- **Passage provided**
- - - - -
The genomic DNA of the five strains was extracted using the DNeasy Plant Mini Kit (Qiagen Hilden, Germany) from mycelium previously ground in liquid nitrogen. Primers used for amplification of the ALB1, AYG1, ARP1, ARP2, ABR1 and ABR2 genes are listed in Table 6. They were designed with the WebPrimer program http://seq.yeastgenome.org/cgi-bin/web-primer webcite from A. fumigatus B-5233 ALB1, AYG1,ARP1, ARP2, ABR1 and ABR2 gene sequences (Genbank accession numbers AF025541, AF116902, AFU95042, AF099736, AF116901, AF104823, respectively) and synthesized by Sigma-Aldrich. The PCR conditions, using Paq5000™ DNA Polymerase (Stratagene, La Jolla, CA, USA), were as follows: 2 min of denaturation at 95°C, followed by 30 cycles of 20 s at 95°C for denaturation, 20 s at a temperature between 50 and 58°C according to the melting temperature (Tm) of the primer for annealing and 30 s at 72°C for elongation, and by a final elongation step of 5 min at 72°C. The sequencing products, which were prepared in our laboratory, were analysed by Qiagen sequencing services (Hilden, Germany) on a ABI Prism 3700 DNA Analyzer (Applied Biosystems). In addition, the presence of conserved patterns and profiles was checked by scanning the aminoacid sequence with the InterProScan tool http://www.ebi.ac.uk/Tools/InterProScan/ webcite.

Table 6. Oligonucleotides used for gene sequencing

Nucleotide sequence accession number

ALB1, AYG1, ARP1, ARP2, ABR1 and ABR2 gene sequences determined for strains or isolates CBS 113.26, IHEM 18963, IHEM 2508, IHEM 9860 and IHEM 15998 were deposited in the Genbank database and are available under accession numbers FJ406463 to FJ406498 (see Table 2).

Scanning electron microscopy

Cultures grown through dialysis membranes, conidial suspensions, and conidia fixed on laminin-coated glass coverslips, were examined by SEM. Conidial suspensions were prepared as previously described. For the observation of conidial heads, cultures were grown on YPDA plates through sterile dialysis membranes. After 24 hours incubation, the membrane was removed from the agar plate and then cut into squares (0.5 cm × 0.5 cm) at the periphery of the colony. Round glass coverslips (12 mm diameter) were coated with 500 μL of a laminin solution (10 μg/mL final concentration) in phosphate buffered saline 0.15 M pH 7.2 (PBS) supplemented with 10 mM ethylene-diamine-tetraacetic acid (EDTA) to prevent polymerization of laminin. After 30 min incubation at 37°C under constant shaking, coverslips were washed in PBS. They were then directly applied to the surface of sporulating cultures, and finally washed to remove non adherent conidia.
- - - - -
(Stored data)

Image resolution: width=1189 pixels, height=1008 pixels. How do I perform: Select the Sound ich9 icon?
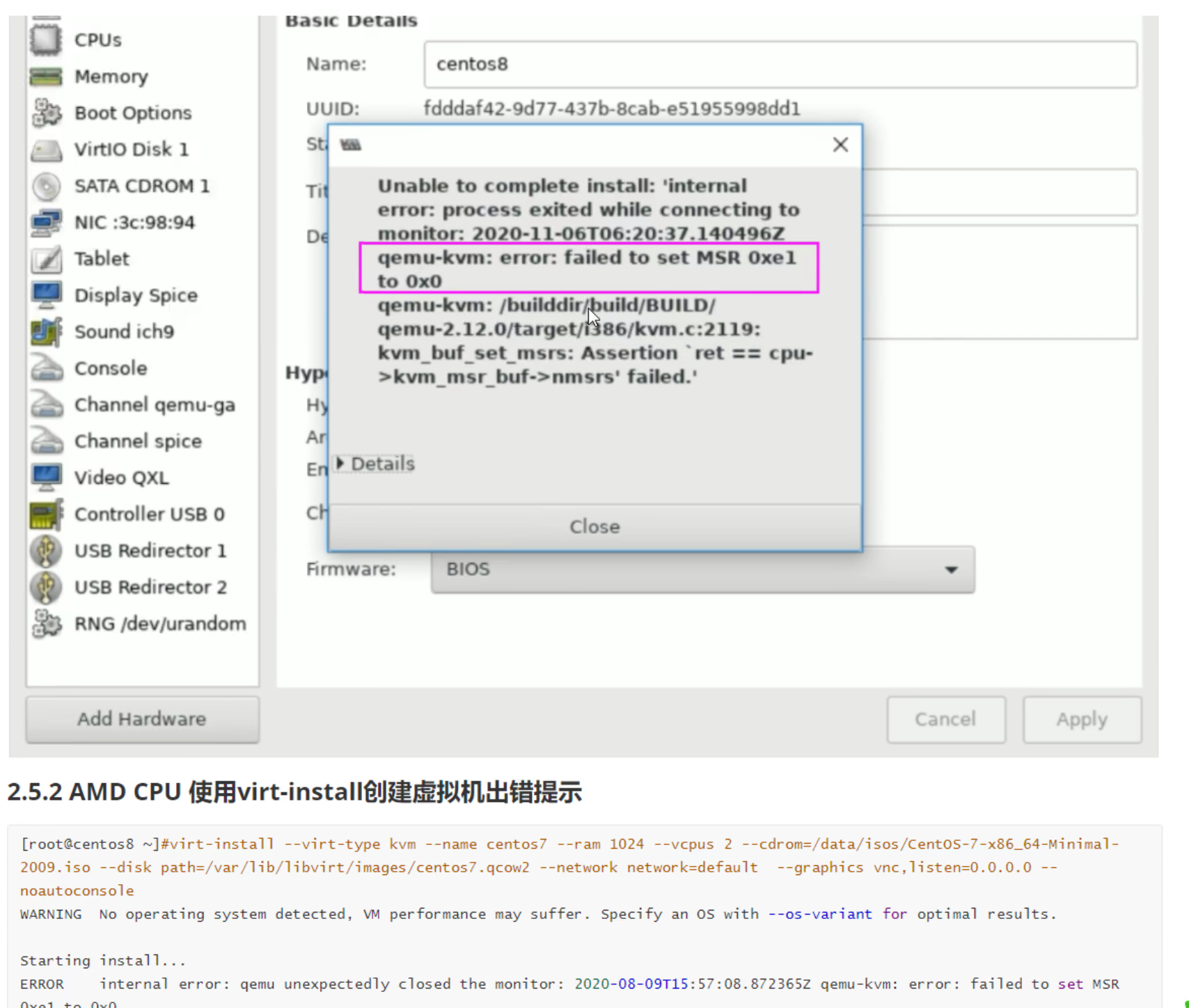click(x=46, y=332)
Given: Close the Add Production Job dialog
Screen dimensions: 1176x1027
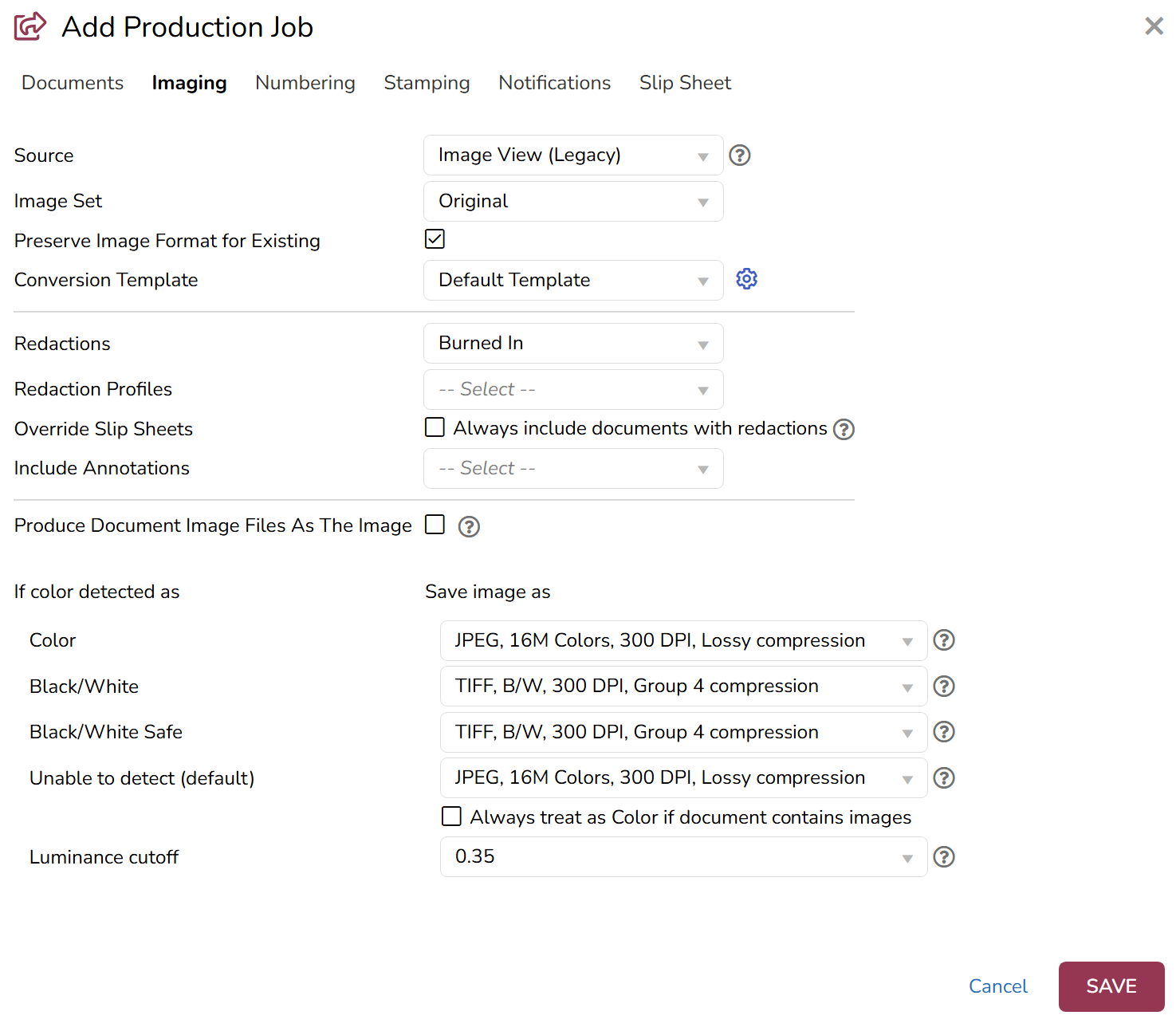Looking at the screenshot, I should (x=1153, y=26).
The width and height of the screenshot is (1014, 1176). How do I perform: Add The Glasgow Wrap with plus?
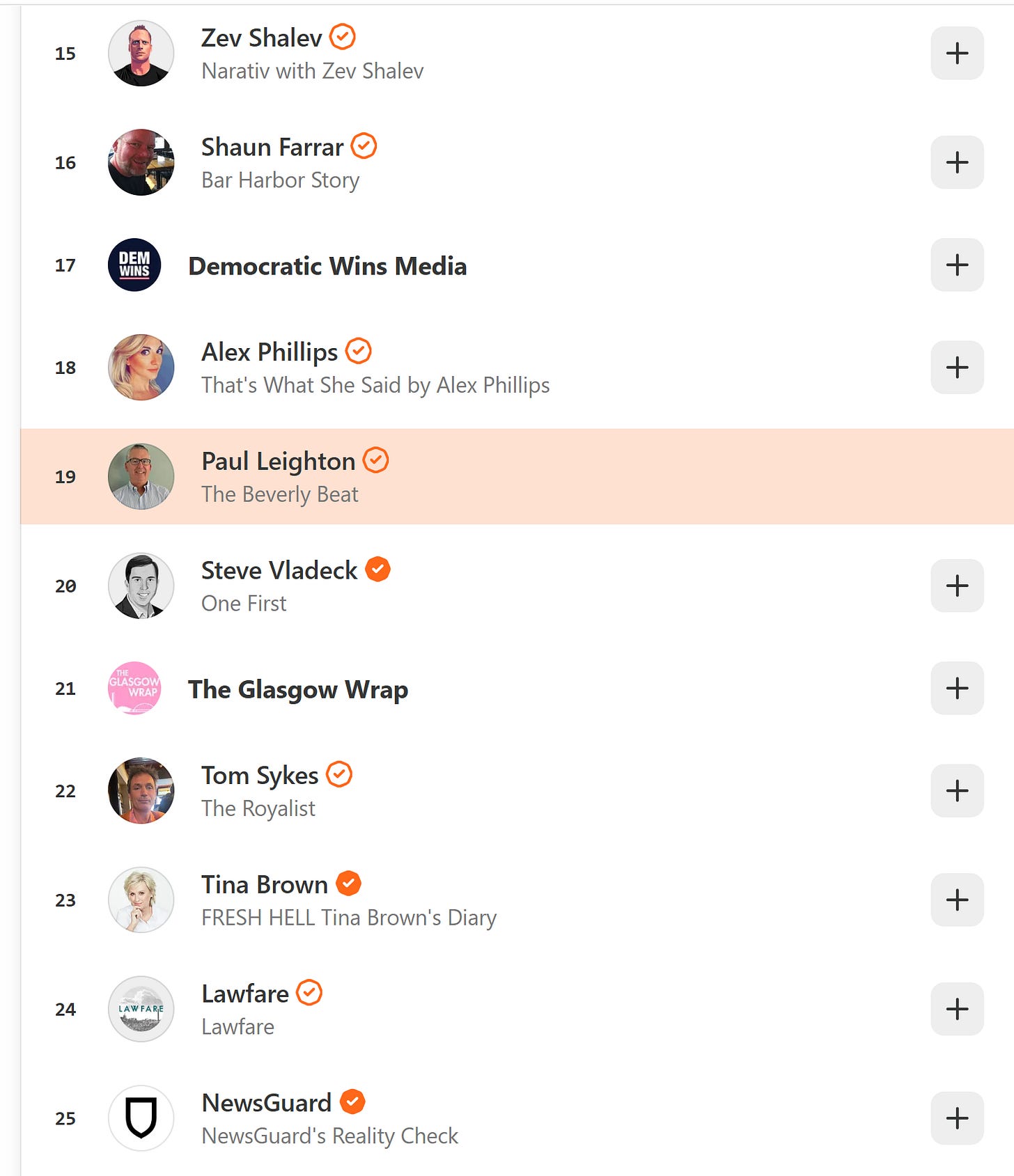[957, 688]
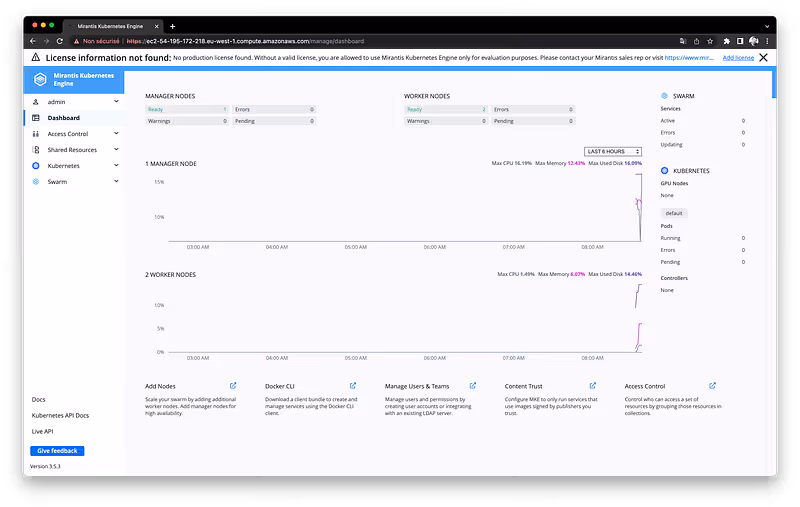Select the default namespace chip
The image size is (800, 507).
click(674, 213)
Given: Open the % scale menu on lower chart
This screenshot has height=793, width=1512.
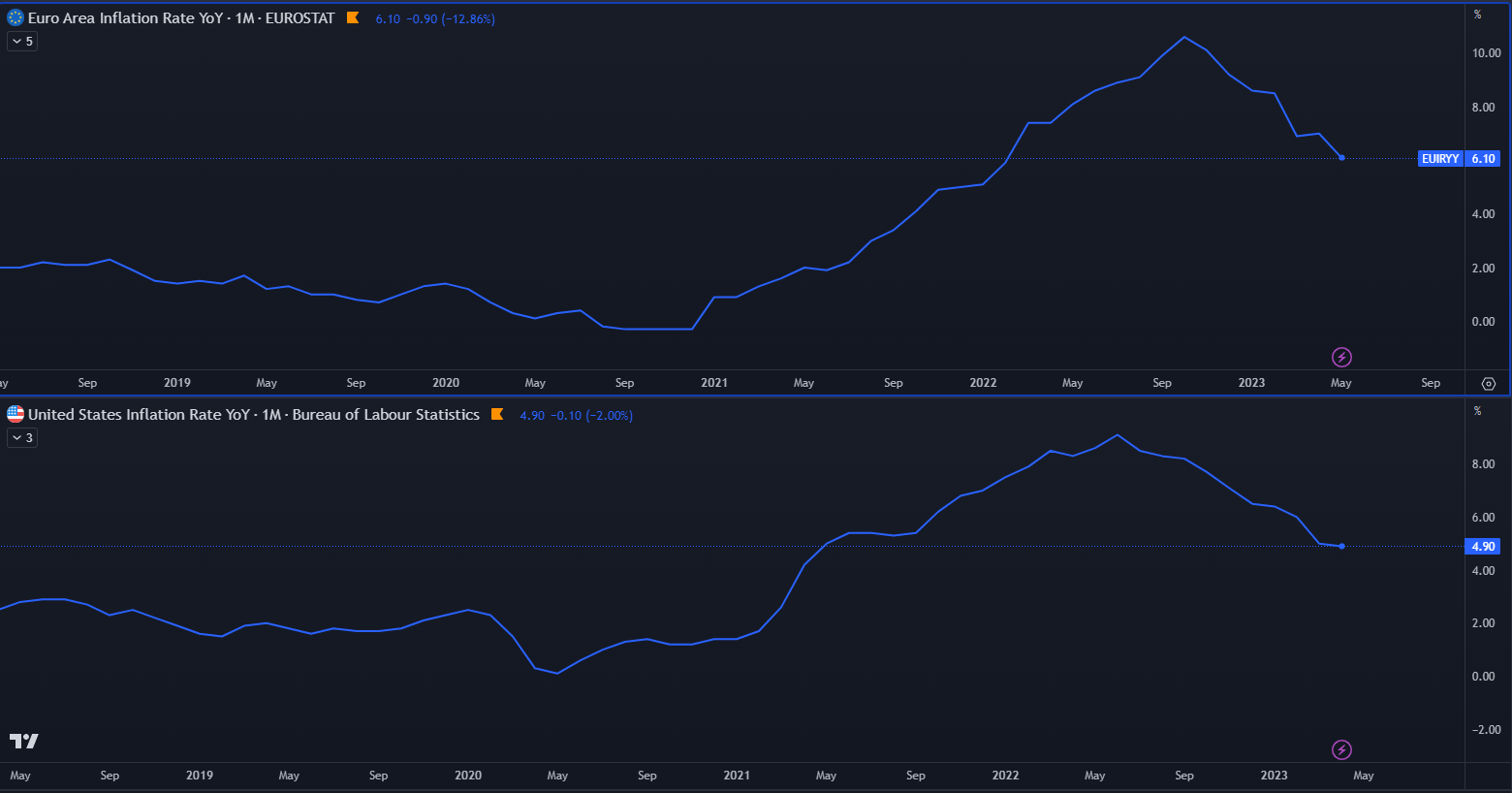Looking at the screenshot, I should coord(1477,411).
- - - - -
- **Problem 1**
Answer these questions from the methods passage:
(a) Which kit was used to extract the genomic DNA?
(b) Under what range of accession numbers are the newly determined gene sequences available in Genbank?
(c) What was the diameter of the round glass coverslips?
- **Problem 2**
In the methods passage, why was the laminin solution used to coat the coverslips supplemented with 10 mM EDTA?
The listing isn't needed for any of the tasks.

- **Worked solution 1**
(a) The DNeasy Plant Mini Kit (Qiagen, Hilden, Germany).
(b) FJ406463 to FJ406498.
(c) 12 mm.

- **Worked solution 2**
The EDTA was added to prevent the laminin from polymerizing.